O istasyonlarda sabahlayan çok yolcu olmuştur. Makascı Ahmet, köyden gelen yolcular üşümesin diye bekleme salonundaki alman malı dökümden mamul sobayı çok yakmıştır. Sobanın üst deliklerinden salona yansıyan ışık yolcuların yüreklerindedir hala. Makascı Ahmet’in yaktığı sobanın sıcaklığını çok insan unutmamıştır.

Anadolu köylüsü devlet adına iş yapan herkese saygı duyar. “Haklısın beyim” bakışı ve  saygısıyla  görevlilerin hep göğsünü kabartmıştır. Bölge insanı mülayimdir, saygılıdır, yönetilmesi en kolay tabiattadır.  Mülayim duruşuna iklimin etkisinin olduğuna inanırım hep. Bizim köyün rakımı altıyüz metre civarındadır. Balıköy yöresine doğru gidildikçe dört yüze kadar düşer. Hepten iklim demenin eksik tarafı vardır. Ata erkil aile yapısı içinde yetişmenin, büyüğe küçüğe saygı öğretisinin payı mutlak olarak büyüktür.

Uzay teknolojilerinin konuşulduğu, kamikaze dronların hedef şaşmazlığından bahsedildiği, yapay zeka uygulamalarının gün gün gün arttığı zaman diliminde ben, eski anıları deşiyorum. Ne işe yarayacaksa.. Hatta kimler okunmaya değer bulacaksa. 
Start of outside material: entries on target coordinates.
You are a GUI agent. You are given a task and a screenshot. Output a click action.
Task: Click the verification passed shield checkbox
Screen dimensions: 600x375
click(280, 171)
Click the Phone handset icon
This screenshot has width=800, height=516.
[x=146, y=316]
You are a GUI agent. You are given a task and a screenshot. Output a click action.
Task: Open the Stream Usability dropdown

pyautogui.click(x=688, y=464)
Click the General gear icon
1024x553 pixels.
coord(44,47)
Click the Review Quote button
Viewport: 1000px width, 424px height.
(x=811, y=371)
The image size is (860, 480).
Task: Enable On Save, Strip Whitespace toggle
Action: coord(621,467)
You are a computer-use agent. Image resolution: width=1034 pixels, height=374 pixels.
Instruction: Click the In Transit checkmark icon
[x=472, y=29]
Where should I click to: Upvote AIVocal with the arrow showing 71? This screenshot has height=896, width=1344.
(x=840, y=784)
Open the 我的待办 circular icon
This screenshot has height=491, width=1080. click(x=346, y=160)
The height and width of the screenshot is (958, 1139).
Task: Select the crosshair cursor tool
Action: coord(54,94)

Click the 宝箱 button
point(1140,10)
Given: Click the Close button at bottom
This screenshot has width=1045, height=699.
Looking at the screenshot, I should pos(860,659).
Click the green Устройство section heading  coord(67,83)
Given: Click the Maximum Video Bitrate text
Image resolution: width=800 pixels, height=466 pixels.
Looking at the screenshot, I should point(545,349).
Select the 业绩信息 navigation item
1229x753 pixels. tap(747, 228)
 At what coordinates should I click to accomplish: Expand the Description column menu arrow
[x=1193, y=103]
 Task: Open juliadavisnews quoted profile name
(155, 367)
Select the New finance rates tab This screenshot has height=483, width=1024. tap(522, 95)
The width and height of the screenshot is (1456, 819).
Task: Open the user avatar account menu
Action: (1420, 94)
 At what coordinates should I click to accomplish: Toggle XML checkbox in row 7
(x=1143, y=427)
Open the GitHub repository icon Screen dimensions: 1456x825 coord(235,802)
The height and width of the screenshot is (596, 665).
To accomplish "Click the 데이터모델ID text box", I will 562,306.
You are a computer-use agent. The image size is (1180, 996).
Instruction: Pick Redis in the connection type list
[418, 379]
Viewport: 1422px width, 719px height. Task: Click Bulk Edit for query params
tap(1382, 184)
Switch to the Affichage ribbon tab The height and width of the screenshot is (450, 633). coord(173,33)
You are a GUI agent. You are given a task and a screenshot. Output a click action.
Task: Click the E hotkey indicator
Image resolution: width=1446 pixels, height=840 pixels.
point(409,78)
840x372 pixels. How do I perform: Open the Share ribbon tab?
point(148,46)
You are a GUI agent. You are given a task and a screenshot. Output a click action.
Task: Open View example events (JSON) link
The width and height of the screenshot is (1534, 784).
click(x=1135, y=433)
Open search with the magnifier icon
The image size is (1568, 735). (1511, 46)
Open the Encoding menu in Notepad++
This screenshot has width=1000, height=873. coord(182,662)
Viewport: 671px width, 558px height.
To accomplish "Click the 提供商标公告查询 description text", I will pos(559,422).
Bitcoin, borsa, altın döviz, yatırım desem kimler kulak kabartır deneyip görmek lazım. Hele benim bu anlatımlarıma genç neslin dönüp bakması hepten imkansız mıdır bilmem ki. Bi kere onların dilinden konuşmayı öğrenmem lazım. Onların yediği gibi yemem, giydiği gibi giymem, birazcık repçe bilmem lazım herhalde. Başarmak için kaç fırın ekmek yemem lazım bilemem. Bildiğim tek şey, bombanın üstüne gidilmezmiş. Ben, yaşanan gerçekleri anlatabildiğim kadar mutluyum. Kulağım duyuyor, gözüm görüyor. Zaman beni kandırmış olsa da, huzurluyum.  Kandırmışsa, kandıran zaman utansın. Sağlıcakla.